1566 - 1st known execution in North America of a person for same-sex sexual activities (by the Spanish in Florida).
1610 - Virginia adopts “sodomy laws” of England, making sex between 2 men a capital crime punishable by death.
1777 - In a move seen as “liberal” at the time, Thomas Jefferson proposes a revision of Virginia law to reduce the penalty for sodomy from death to castration (never enacted).
1778 - Gorthold Enslin beomes 1st American discharged from the army for sodomy.
1860 - Walt Whitman publishes first “Calamus” poems in Leaves of Grass celebrating his “love of comrades.”
1869 - Hungarian psychologist Benkert invents the word “homosexual” to describe people attracted to the same sex.
1924 - The Society for Human Rights, America’s first gay rights organization, is founded in Chicago. Police and media harassment forces its disbandment in less than a year.
1942 - US military revises code on homosexuality. Previously, soldiers could only be expelled if witnessed committing “sodomy.” Now, being gay is enough for dismissal.

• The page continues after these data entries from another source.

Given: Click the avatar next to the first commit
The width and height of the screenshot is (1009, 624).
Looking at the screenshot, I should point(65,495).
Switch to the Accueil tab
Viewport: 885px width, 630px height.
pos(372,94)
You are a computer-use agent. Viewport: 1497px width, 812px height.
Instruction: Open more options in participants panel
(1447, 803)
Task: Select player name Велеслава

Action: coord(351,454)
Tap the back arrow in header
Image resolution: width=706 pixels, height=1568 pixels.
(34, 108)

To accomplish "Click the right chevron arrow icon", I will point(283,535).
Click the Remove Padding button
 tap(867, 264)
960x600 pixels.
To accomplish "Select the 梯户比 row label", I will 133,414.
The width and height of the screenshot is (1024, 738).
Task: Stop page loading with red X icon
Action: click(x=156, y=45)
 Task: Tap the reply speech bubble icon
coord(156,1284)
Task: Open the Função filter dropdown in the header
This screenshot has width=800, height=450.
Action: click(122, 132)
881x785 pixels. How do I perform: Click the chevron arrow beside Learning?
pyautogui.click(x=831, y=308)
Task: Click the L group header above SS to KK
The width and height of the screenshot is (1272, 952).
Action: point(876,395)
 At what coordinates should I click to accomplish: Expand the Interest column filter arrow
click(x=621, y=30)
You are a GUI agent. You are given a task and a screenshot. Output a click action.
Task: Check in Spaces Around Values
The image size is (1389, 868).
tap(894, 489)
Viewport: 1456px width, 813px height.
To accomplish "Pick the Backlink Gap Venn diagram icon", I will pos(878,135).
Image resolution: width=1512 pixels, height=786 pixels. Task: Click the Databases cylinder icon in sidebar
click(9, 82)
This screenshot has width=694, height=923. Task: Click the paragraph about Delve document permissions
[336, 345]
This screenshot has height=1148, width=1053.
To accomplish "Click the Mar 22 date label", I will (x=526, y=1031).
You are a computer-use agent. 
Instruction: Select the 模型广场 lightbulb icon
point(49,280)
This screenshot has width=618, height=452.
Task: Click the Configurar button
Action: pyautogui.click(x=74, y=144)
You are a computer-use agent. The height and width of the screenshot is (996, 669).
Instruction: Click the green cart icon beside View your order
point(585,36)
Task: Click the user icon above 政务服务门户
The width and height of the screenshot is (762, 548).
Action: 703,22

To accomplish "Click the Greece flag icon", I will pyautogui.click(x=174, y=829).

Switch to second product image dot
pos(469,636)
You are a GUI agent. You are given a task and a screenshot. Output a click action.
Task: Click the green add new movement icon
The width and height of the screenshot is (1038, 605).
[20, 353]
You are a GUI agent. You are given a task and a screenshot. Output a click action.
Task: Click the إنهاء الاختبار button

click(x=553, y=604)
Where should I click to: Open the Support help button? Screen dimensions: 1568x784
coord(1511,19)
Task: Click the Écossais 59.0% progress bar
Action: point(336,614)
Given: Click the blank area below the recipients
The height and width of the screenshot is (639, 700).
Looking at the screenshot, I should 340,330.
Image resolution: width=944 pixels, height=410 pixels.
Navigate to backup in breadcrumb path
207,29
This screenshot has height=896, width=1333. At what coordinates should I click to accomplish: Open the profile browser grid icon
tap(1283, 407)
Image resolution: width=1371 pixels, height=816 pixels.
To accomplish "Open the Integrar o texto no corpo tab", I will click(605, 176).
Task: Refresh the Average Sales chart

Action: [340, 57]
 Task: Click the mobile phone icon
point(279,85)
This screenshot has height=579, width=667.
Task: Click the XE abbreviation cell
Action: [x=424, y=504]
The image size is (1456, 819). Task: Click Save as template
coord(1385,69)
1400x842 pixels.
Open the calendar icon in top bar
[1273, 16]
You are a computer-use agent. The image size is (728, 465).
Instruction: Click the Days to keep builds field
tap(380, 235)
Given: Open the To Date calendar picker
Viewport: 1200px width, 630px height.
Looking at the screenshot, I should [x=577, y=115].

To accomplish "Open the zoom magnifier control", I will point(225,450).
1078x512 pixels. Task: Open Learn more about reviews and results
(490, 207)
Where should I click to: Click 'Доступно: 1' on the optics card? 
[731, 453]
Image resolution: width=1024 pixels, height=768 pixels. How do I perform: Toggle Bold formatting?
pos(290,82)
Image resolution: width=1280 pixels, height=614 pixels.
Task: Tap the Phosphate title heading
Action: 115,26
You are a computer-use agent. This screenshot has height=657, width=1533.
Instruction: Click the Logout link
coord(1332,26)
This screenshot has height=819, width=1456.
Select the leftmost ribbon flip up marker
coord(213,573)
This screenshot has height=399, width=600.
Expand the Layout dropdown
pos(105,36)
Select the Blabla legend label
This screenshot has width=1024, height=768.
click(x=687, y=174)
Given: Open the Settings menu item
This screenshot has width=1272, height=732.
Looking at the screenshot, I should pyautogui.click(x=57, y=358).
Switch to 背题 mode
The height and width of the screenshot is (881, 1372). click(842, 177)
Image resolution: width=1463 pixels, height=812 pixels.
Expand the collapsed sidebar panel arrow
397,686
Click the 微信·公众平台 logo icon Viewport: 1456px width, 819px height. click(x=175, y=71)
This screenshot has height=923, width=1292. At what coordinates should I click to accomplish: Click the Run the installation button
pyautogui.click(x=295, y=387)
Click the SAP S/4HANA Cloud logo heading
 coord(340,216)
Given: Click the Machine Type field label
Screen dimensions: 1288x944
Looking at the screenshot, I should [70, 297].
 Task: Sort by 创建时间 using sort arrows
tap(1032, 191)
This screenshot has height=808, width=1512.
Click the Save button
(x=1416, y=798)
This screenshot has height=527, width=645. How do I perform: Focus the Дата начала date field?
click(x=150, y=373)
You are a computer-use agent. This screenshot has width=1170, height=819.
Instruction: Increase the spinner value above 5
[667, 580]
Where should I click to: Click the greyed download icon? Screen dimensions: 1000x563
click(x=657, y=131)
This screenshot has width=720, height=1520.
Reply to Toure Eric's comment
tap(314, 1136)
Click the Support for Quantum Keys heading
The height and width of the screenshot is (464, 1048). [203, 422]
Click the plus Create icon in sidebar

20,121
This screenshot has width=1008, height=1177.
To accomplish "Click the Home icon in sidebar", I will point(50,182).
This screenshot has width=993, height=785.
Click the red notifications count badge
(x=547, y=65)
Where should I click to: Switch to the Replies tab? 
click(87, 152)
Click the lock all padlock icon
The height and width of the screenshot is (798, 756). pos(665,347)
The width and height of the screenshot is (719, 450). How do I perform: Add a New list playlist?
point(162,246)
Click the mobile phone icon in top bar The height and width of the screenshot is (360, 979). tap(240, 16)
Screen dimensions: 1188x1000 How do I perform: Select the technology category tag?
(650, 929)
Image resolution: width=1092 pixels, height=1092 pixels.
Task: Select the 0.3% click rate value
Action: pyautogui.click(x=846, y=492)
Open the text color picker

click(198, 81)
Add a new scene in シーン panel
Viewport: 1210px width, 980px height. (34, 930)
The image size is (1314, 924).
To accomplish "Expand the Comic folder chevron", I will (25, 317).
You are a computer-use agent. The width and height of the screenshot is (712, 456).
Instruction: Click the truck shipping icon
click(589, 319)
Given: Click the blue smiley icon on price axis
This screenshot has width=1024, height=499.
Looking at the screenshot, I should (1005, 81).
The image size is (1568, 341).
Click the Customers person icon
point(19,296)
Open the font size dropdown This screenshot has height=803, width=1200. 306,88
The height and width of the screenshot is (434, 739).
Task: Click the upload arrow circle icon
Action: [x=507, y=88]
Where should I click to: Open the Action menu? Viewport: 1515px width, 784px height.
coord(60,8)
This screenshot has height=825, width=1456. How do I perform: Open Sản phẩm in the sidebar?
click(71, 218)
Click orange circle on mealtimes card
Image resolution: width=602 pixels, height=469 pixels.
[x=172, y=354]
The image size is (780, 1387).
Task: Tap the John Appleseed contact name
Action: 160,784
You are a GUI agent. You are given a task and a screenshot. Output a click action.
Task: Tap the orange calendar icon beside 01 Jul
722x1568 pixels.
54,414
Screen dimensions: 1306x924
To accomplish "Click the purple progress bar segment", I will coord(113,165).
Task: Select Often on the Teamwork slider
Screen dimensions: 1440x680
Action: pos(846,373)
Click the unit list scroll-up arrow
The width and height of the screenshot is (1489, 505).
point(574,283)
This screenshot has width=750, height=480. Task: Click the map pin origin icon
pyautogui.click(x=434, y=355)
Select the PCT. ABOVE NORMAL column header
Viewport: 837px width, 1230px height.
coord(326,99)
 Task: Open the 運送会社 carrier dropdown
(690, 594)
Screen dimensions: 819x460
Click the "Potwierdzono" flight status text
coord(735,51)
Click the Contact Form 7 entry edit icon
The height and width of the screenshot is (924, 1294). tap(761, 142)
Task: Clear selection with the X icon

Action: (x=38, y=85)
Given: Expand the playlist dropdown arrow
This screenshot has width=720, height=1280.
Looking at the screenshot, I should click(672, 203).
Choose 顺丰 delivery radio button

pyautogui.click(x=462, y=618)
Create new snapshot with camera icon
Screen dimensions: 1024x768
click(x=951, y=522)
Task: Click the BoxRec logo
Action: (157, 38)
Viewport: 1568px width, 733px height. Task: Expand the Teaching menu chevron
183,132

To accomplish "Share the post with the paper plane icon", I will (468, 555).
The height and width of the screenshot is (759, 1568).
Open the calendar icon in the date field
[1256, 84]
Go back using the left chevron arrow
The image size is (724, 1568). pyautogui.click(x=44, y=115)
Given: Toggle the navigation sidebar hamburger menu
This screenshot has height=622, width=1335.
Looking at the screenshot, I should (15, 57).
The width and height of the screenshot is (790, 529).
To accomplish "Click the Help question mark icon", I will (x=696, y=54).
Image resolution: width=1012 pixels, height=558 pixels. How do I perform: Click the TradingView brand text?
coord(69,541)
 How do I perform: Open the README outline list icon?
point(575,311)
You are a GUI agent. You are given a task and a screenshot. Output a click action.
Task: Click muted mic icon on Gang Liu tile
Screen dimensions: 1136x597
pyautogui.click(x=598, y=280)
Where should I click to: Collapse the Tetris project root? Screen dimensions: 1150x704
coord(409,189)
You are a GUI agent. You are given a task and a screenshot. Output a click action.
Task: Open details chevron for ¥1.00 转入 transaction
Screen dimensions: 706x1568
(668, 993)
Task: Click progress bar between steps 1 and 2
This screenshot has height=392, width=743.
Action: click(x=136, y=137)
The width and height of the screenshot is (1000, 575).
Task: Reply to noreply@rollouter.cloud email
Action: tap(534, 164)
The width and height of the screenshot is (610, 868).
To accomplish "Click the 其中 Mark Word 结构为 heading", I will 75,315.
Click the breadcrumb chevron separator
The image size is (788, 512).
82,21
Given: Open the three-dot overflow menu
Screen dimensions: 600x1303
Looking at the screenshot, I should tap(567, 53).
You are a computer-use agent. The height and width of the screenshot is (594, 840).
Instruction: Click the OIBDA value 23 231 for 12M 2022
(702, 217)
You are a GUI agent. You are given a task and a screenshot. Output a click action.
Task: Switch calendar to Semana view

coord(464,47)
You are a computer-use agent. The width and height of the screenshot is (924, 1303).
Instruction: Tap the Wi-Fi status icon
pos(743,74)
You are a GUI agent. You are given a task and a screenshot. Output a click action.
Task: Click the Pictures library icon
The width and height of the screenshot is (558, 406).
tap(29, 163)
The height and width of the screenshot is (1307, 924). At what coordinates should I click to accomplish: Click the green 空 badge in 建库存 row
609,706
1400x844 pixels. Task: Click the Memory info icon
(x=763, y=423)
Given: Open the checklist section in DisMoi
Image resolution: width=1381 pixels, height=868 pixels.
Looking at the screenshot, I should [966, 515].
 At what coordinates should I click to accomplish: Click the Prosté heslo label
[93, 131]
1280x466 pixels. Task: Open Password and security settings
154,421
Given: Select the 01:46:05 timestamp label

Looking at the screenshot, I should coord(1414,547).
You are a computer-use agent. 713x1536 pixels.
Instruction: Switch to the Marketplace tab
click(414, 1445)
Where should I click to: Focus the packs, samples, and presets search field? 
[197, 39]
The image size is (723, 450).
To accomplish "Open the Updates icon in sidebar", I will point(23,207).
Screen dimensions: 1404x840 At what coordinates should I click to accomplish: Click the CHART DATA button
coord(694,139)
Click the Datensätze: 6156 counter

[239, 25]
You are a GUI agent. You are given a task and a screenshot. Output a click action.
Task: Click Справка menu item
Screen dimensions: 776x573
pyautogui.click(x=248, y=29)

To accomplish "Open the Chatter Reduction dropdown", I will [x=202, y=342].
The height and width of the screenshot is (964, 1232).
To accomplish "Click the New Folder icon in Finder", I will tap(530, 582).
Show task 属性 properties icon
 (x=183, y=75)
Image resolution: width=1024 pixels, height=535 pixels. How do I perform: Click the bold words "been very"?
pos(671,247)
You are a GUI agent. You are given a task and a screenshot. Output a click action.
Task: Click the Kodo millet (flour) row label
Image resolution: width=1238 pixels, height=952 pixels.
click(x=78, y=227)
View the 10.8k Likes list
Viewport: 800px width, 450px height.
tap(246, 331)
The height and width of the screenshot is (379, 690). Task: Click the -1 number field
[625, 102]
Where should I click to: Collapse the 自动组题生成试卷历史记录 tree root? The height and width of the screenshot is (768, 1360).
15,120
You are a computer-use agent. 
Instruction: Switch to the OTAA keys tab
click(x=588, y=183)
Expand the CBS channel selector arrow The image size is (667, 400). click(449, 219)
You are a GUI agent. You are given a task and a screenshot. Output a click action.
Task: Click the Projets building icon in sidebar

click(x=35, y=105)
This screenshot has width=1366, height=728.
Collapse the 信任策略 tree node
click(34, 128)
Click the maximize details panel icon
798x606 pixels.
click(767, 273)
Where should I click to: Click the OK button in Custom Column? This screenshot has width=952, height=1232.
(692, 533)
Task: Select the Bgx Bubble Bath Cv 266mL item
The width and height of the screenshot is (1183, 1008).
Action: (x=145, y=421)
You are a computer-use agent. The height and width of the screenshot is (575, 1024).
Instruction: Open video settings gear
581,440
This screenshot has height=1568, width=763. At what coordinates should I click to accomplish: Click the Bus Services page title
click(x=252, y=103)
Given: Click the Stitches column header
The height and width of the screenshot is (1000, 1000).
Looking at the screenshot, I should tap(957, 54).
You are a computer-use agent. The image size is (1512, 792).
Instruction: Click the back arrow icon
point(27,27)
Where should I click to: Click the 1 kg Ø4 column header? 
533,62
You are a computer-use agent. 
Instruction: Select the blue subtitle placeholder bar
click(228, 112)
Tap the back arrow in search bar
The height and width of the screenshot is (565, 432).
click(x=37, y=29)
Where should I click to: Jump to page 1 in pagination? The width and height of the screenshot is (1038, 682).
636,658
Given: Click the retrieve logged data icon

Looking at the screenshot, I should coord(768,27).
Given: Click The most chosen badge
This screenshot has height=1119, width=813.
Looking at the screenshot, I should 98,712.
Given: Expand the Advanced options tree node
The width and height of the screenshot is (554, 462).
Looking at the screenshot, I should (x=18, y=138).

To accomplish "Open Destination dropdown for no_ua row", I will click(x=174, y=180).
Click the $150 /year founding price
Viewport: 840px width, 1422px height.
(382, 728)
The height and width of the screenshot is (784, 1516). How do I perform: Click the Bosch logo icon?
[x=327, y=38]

1945 - World War II ends. The Veterans Benevolent Association is founded in New York to fight dismissal of gay soldiers.
1950 - Undersecretary of State John Puerifoy speaks of a “pervert peril” in testimony before Congress leading to “witch hunts” for gays who work in the government.
1953 - Newly elected President Eisenhower bans employment of gays by executive order, (not repealed until 1975).
1958 - One Magazine, a publication affiliated with Mattachine, wins a case against the US Postal Service, which had banned distribution of any publications on homosexuality through the mails as “obscenity,” before the Supreme Court.
1965 - Gay and Lesbian people picket outside federal offices in Washington to protest the government’s employment discrimination against gays. First public protest by gay people in the nation’s capital.
1969 - STONEWALL: Angered by police harassment, patrons of the Stonewall Inn, a New York gay bar, fight back during a raid, initiating several days of violence known as the “Stonewall Riots.”
1973 - The American Psychiatric Association votes to remove homosexuality from a list of illnesses, ending a century of efforts to “cure” gays by psychologists.
1974 - Elaine Noble becomes the 1st openly lesbian or gay person elected to a state office (Massachusetts State House of Representatives).
1980 - Embracing support from the “Moral Majority,” Ronald Reagan wins the presidency having pledged to “resist the efforts…to obtain government endorsement of homosexuality.’
1981 - A new disease appears disproportionately among gay men, earning it the tag “gay cancer” and the name “Gay-Related Immune Deficiency.” Later known as AIDS.
1982 - Wisconsin becomes the 1st state to ban employment discrimination on the basis of sexual orientation. Today Nebraska and Iowa allow discrimination.)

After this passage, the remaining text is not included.